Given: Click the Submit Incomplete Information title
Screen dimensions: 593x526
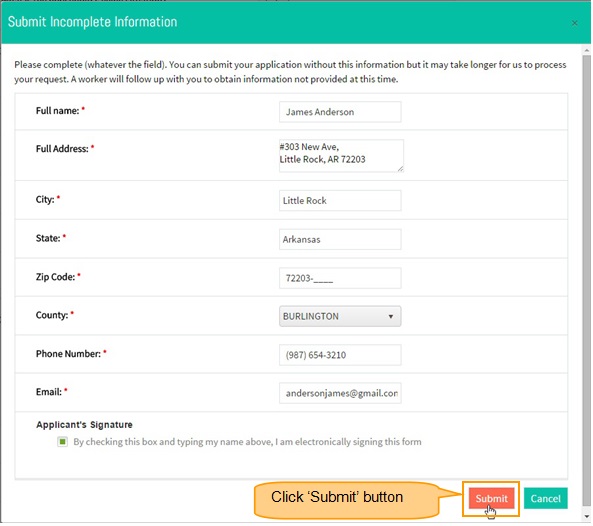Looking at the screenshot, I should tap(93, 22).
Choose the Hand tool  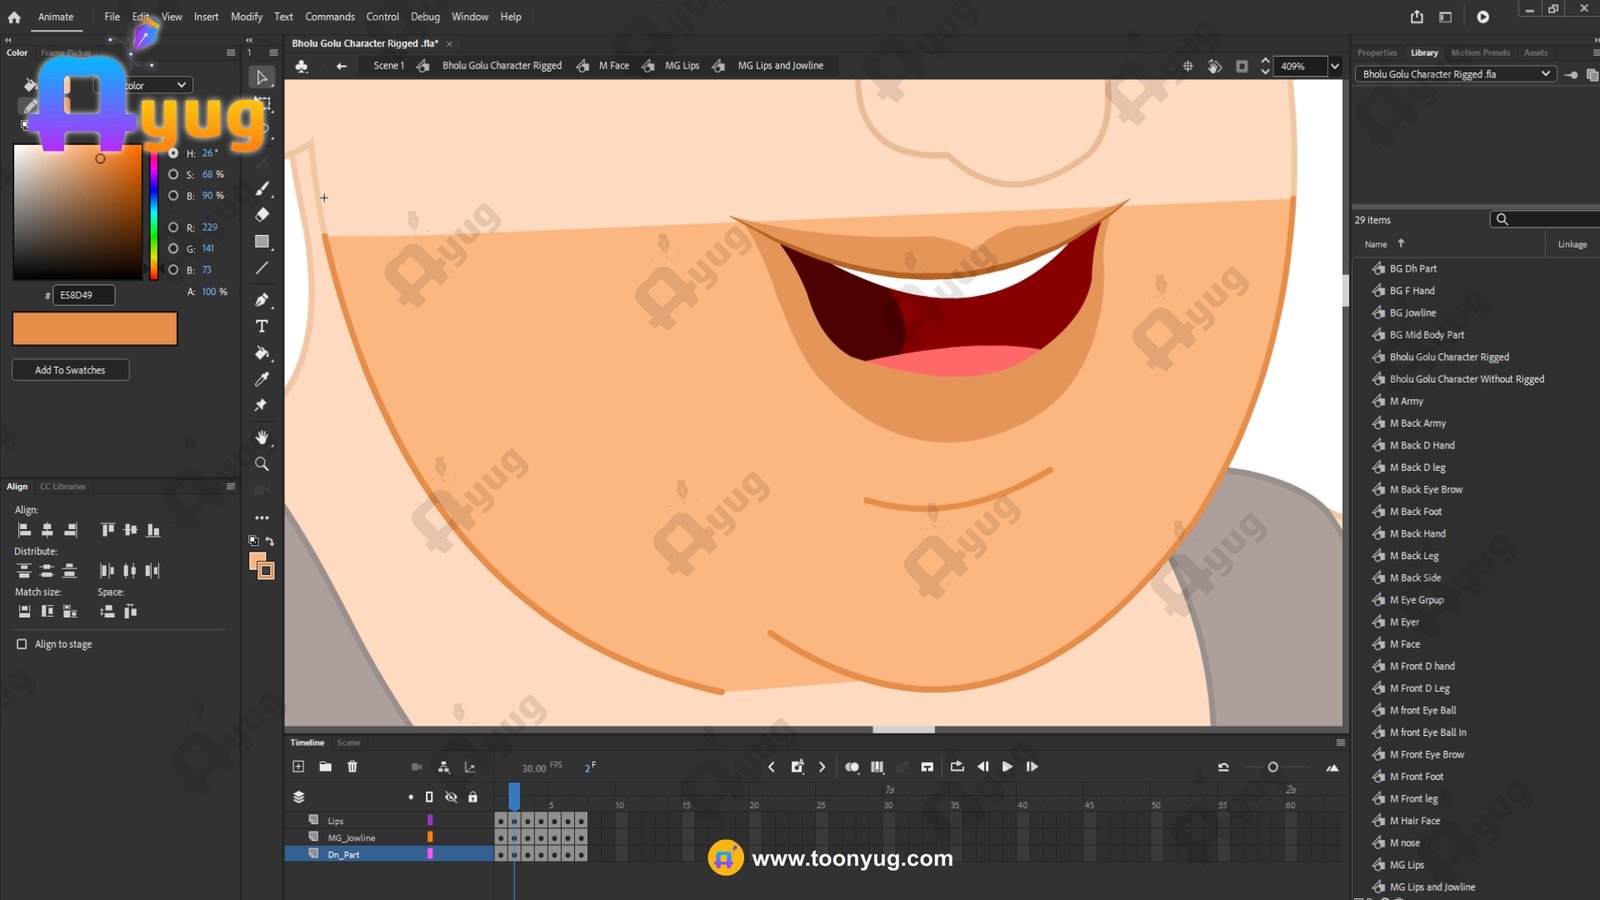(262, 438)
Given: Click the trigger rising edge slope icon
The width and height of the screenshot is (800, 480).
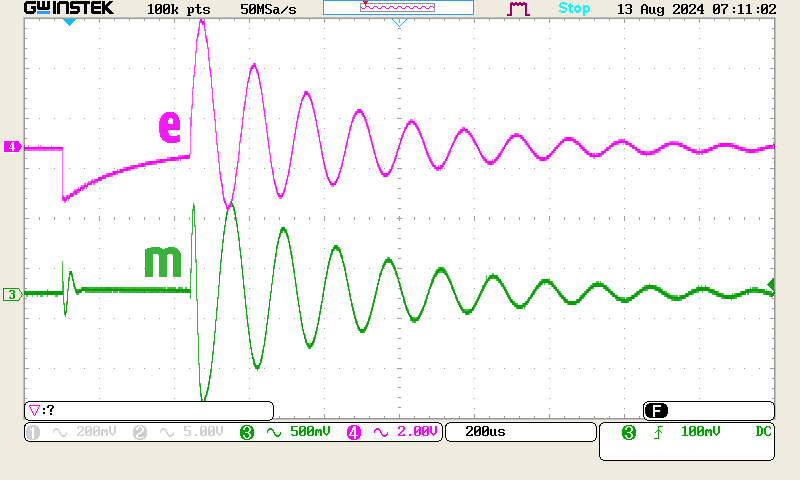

Task instructions
Nothing but the lines from the one holding "Given: Click the trigger" to the end of the entries above should be echoed, exactly and with both ends included; omit the pictures.

Answer for this exercise
Given: Click the trigger rising edge slope icon
The width and height of the screenshot is (800, 480).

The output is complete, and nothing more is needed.